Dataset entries
════
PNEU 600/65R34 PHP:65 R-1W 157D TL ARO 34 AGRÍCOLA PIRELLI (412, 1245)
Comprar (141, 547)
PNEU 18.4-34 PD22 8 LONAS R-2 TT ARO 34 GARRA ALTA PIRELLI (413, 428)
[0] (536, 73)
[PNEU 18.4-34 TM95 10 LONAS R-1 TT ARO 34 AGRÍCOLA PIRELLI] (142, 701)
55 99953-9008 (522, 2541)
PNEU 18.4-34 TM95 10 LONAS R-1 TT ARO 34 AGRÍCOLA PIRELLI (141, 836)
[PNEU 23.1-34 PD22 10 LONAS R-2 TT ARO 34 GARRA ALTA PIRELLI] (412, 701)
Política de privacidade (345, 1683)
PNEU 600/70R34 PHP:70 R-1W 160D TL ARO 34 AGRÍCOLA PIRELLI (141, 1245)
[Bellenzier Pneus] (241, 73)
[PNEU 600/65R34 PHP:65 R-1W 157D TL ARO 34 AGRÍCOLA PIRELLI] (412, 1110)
════
• What needs to be done:
Copy all of the data. Keep every word exactly as it is.

• Output below:
PNEU 600/65R34 PHP:65 R-1W 157D TL ARO 34 AGRÍCOLA PIRELLI (412, 1245)
Comprar (141, 547)
PNEU 18.4-34 PD22 8 LONAS R-2 TT ARO 34 GARRA ALTA PIRELLI (413, 428)
[0] (536, 73)
[PNEU 18.4-34 TM95 10 LONAS R-1 TT ARO 34 AGRÍCOLA PIRELLI] (142, 701)
55 99953-9008 (522, 2541)
PNEU 18.4-34 TM95 10 LONAS R-1 TT ARO 34 AGRÍCOLA PIRELLI (141, 836)
[PNEU 23.1-34 PD22 10 LONAS R-2 TT ARO 34 GARRA ALTA PIRELLI] (412, 701)
Política de privacidade (345, 1683)
PNEU 600/70R34 PHP:70 R-1W 160D TL ARO 34 AGRÍCOLA PIRELLI (141, 1245)
[Bellenzier Pneus] (241, 73)
[PNEU 600/65R34 PHP:65 R-1W 157D TL ARO 34 AGRÍCOLA PIRELLI] (412, 1110)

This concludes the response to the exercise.